- Exercise goal -
List every line of the records below that contains the word "menu", matching its case.

## START

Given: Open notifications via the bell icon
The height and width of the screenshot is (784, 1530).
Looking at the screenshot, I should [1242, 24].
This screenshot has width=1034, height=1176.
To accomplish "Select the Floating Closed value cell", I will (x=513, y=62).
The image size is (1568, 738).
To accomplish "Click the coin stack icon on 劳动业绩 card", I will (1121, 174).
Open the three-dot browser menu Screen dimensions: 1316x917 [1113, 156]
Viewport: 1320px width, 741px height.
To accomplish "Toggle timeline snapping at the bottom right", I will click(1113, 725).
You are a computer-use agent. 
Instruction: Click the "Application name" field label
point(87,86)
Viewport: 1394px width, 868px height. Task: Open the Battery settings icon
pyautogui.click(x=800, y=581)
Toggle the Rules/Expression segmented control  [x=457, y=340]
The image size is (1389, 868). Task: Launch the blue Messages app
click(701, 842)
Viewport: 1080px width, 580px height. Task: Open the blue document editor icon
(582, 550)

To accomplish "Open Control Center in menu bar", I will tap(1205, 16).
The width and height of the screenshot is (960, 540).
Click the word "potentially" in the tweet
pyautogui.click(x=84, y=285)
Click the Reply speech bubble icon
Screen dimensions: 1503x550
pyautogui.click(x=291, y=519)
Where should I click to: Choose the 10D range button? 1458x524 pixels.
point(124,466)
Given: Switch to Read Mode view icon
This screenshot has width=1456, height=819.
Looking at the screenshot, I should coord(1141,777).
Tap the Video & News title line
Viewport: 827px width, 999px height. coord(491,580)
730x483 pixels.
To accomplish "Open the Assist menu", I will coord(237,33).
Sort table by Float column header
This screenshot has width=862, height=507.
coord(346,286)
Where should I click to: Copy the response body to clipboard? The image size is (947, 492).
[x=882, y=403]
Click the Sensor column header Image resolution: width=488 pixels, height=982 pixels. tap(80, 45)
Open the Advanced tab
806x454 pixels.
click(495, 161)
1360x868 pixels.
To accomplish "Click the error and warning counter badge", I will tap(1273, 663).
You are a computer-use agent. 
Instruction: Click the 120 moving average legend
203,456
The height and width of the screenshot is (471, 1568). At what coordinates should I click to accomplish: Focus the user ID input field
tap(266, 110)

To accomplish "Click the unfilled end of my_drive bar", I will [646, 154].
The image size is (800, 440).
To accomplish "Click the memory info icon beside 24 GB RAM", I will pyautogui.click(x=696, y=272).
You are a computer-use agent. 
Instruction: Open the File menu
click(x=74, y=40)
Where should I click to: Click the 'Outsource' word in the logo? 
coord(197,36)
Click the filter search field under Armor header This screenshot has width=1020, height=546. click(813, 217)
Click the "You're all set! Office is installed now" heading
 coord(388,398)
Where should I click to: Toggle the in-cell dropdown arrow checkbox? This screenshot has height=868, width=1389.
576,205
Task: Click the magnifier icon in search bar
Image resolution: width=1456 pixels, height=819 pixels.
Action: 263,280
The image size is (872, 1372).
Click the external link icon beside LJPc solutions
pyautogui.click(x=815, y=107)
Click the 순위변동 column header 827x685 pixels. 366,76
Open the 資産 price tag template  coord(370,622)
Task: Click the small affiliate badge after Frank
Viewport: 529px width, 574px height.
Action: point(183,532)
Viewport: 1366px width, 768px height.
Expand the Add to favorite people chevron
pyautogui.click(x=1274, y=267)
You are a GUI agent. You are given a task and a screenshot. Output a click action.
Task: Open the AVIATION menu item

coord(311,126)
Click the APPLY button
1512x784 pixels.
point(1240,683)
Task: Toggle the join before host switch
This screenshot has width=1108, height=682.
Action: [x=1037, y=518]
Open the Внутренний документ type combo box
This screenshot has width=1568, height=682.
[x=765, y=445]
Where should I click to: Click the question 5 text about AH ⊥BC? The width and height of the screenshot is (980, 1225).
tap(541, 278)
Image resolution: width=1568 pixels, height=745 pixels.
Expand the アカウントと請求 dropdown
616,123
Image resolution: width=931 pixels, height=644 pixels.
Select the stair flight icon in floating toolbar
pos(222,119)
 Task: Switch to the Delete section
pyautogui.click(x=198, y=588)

## END

- Output for this task -
Open the three-dot browser menu Screen dimensions: 1316x917 [1113, 156]
To accomplish "Open Control Center in menu bar", I will tap(1205, 16).
To accomplish "Open the Assist menu", I will coord(237,33).
Instruction: Open the File menu
Task: Open the AVIATION menu item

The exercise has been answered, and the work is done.